DITADURA NUNCA MAIS! AMEAÇA NA REFLEXÃO DE “AINDA ESTOU AQUI”

Sou da época em que a exibição nacional trazia gravado na legenda: Cinema ainda é a maior diversão. A gente ia a uma sala de projeção (normalmente da organização Luís Severiano Ribeiro) para depois discutir o filme, fato cultural marcante naquele momento.

Não importava se era denúncia social ou mero entretenimento, o cinema era brecha para refletirmos sobre temas de nossas vidas nos diversos espaços (nos colégios, nas repartições públicas, nas praias e nos bares).

Hoje, sinto algo parecido revigorando a discussão como função social maior da arte. Não se fala outra coisa, em senão no filme que arrebatou mais de dez minutos de aplausos no Festival de Veneza.

Tive dificuldade em encontrar poltrona para assistir “Ainda Estou Aqui” – direção de Walter Salles, estrelado por Fernanda Torres, participação de sua mãe Fernanda Montenegro — mesmo comprando ingressos com antecipação. Lembrei com saudade as longas filas em frente ao Cine São Luís nas temporadas de grandes estreias.

Desde a avant première, a película já foi vista por mais de um milhão de pessoas em pouco mais de uma semana.

Festejado como capaz de arrebatar um Oscar e odiado  por quem que gostaria que lançamento fosse  boicotado — como anunciado pelas redes sociais, felizmente, não passou de um delírio, fake News, curioso “fla-flu ideológico”.

É a mentira que a extrema direita teima em promover, como se fosse um filme patrocinado pela esquerda, como propaganda comunista, com o selo do Partido dos Trabalhadores, ou mesmo da Rede Globo de televisão.

O filme é político porque simplesmente os personagens são políticos e o tema ainda carece de debate e explicação.

Bem, a narrativa do filme é a história da família de Eunice Paiva, como a de muitos brasileiros que, por pensarem diferente do golpe militar de 1964, com atuações práticas — seja reflexa em tempo passado ou no presente — foram presos e não voltaram nunca mais para os seus lares [1].

Em determinada cena, quando Eunice Paiva pergunta ao personagem Baby Bocaiuva (Dan Stulbach), amigo e companheiro de trabalho de seu marido, o que poderia acontecer aos desaparecidos políticos, ele responde que alguns teriam sido enterrados em valas clandestinas como indigentes; outros, atirados ao mar. O diretor Walter Salles não foi nada sutil, em outras cenas, ao registrar voos rasantes de helicópteros sobre as praias da zona sul do Rio de Janeiro, enquanto a própria personagem principal relaxava de suas agudas tensões sobre aquelas águas generosas do Oceano Atlântico.

Digo parecido com a histórias de muitas famílias porque no fascismo, caracterizado por sua violência cruel (momento em que os seus signatários imaginam a tortura como forma redentora, sem restrições éticas e morais), o roteiro inquisitivo contra adversários é semelhante. Lembro-me como o meu pai foi preso.

####################

Ordem de trabalho 1: Enumere os espaços que o artigo sobre “Ainda Estou Aqui” menciona entre parênteses como lugares onde se refletia sobre temas da vida a partir do cinema.
Ordem de trabalho 2: Escreva a continuação do artigo sobre “Ainda Estou Aqui”, começando logo após a última frase do trecho acima.

(Entradas de dados)
####################

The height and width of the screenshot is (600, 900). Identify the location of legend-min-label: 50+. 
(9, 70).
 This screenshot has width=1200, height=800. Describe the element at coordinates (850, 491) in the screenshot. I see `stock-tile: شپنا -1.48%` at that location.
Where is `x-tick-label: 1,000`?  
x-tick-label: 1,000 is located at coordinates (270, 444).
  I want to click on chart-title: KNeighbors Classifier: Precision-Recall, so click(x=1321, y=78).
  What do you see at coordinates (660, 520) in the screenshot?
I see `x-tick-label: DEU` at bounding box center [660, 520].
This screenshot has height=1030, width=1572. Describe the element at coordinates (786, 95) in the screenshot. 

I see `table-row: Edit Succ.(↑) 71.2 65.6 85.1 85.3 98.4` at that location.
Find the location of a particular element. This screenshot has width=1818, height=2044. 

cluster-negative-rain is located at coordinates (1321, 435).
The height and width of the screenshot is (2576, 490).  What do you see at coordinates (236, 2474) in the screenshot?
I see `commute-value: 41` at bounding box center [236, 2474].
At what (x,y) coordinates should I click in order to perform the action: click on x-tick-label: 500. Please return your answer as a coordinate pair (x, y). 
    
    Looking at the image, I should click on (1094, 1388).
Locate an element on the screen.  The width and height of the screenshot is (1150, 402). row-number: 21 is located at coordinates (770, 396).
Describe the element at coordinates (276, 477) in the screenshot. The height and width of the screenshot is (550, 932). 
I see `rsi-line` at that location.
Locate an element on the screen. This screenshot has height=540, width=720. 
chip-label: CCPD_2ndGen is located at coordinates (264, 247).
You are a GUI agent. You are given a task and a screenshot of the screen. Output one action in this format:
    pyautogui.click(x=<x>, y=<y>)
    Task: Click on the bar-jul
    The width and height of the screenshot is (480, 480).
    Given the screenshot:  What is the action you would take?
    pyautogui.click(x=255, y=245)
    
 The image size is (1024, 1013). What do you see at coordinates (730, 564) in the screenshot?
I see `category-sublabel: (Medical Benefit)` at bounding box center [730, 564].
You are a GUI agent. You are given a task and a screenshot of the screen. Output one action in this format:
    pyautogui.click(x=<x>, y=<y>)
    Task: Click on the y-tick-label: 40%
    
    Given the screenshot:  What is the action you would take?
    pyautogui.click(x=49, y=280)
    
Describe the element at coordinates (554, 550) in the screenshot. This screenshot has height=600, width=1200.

####################

Saída esperada 1:
- Colégios
- Repartições públicas
- Praias
- Bares

Saída esperada 2:
Era julho de 1964 e a notícia de que ele fora recolhido a uma das celas do 23° BC veio pelo telefonema de um amigo, na verdade o diretor do jornal onde trabalhava, que consolava minha mãe ao dizer que não era nada grave: meu pai deveria responder algumas perguntas de rotina e,  após as respostas, voltaria para casa.

O “inquérito” contra meu pai foi aberto para averiguar o seu passado de comunista e possíveis continuidades com a causa esquerdista. Mas, junto ao seu dossiê havia uma carta comprometedora assinada por um certo Durval que deveria ser esclarecida aos inquisidores. A firmeza do depoente, a forma clara e objetiva da contradita, sem expressar medo, duvida ou temor, afastou preliminarmente qualquer possibilidade de ter sido autor daquela missiva, por um detalhe muito simples: a escrita continha erros em português, problemas com a concordância verbal, não fosse uma caligrafia malfeita, elaborada por alguém que não conhecia “nem de alfa, nem de beta”, portanto, analfabeto,  e que não correspondia em absoluta verdade com perfil do veterano jornalista, cuja formação humanista, experiencia com textos e leituras devido ao oficio que abraçou, lhe rendera um estágio com o poeta Carlos Drummond de Andrade, ironicamente financiado pelo próprio PCB, na época de seu exíguo período de legalidade.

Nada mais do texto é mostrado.